Thursday, April 13, 2017

‘Examine history of women’s diaconate’, urges Schönborn


‘Examine history of women’s diaconate’, urges Schönborn 

The Tablet

13 April 2017 | by Christa Pongratz-Lippitt Cardinal Christoph Schönborn has said the Church needs to examine more closely the position of women deacons in the Church in the past and in the Eastern Church today, writes Christa Pongratz-Lippitt.

The fact that women had been ordained deacons, not only in the Early Church but up to the Middle Ages and that the Eastern Church still had women deacons, “should give the Latin-rite Church food for thought”, the cardinal told the Austrian daily Wiener Zeitung on 8 April. “The big theological question is, what sort of ordination this was and what consequences one can draw from this today,” he said.

Unlike in the Eastern Church, where the difference between a Sacrament and a mere sacramental sign was “much more open”, Latin-rite church teaching on ordination was far more precisely defined, he pointed out.
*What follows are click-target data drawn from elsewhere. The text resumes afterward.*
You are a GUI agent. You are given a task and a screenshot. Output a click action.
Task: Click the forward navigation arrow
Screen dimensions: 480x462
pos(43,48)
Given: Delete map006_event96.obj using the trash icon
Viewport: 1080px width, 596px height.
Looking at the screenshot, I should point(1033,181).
“I can fully understand that women have the feeling that that really is a men’s squad up there at the altar,” he said. It was quite clear that there should be more women in church offices and that “by far not all the potentials” had been exploited. But he suggested waiting to see what conclusions were drawn by  the Vatican commission the Pope had asked to look into the women’s diaconate.
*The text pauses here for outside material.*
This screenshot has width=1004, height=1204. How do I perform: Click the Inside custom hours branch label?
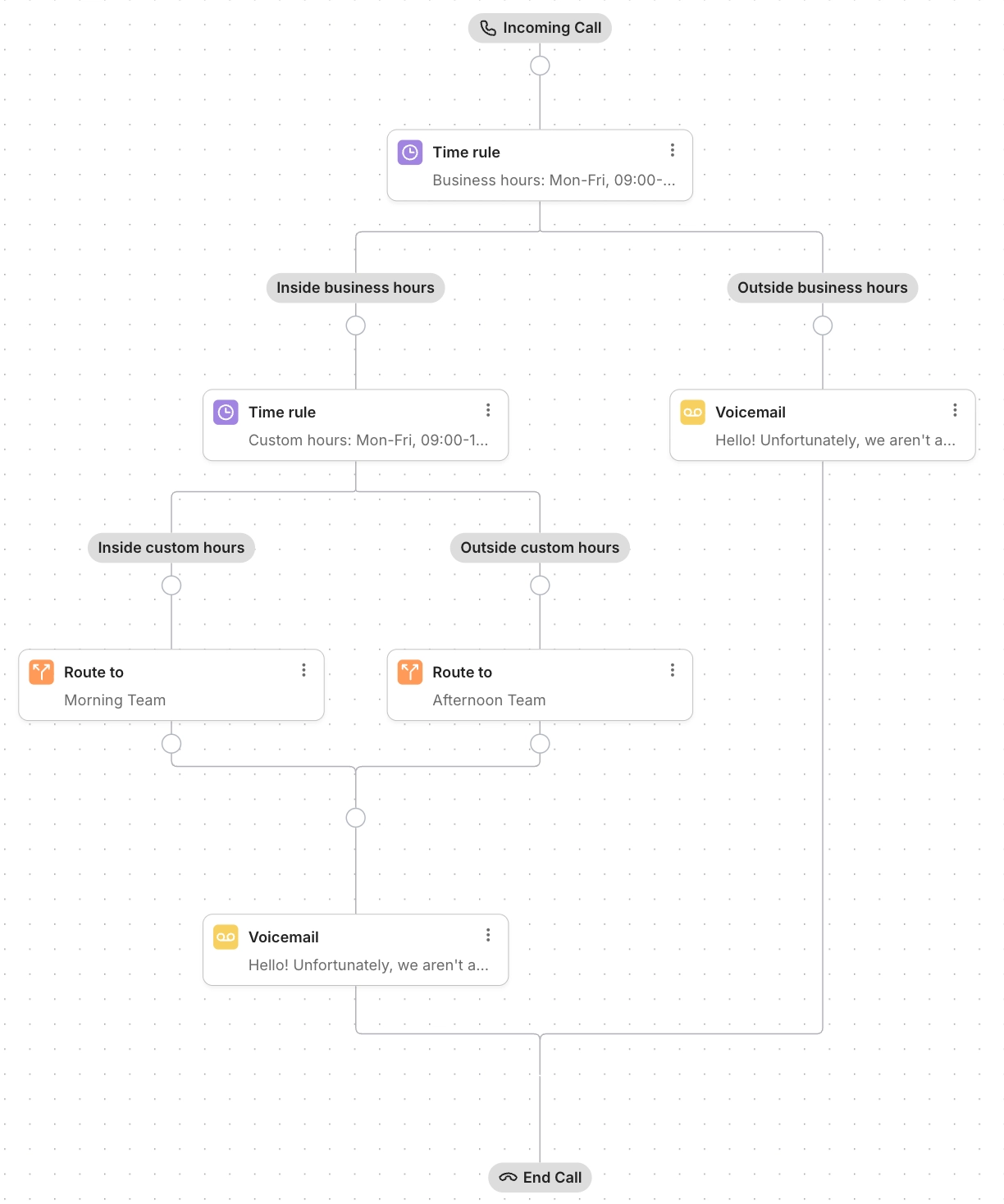pos(171,547)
Questioned on the Church’s teaching regarding Communion for remarried divorcees since Francis’ apostolic exhortation, Amoris Laetitia, Cardinal Schönborn warned against oversimplification. “For me the first question is not whether remarried divorcees may receive Communion but how they cope with their situation. They first had to ask themselves how they had treated the children of their first marriage and whether they had used them as hostages,” he said. Meanwhile the We Are Church reform group set up in Austria in 1995 said the initial reception process of Amoris Laetitia was “by no means” over, and the manner in which bishops and local churches reacted to it was  an “acid test” of the Church’s ability to implement reforms.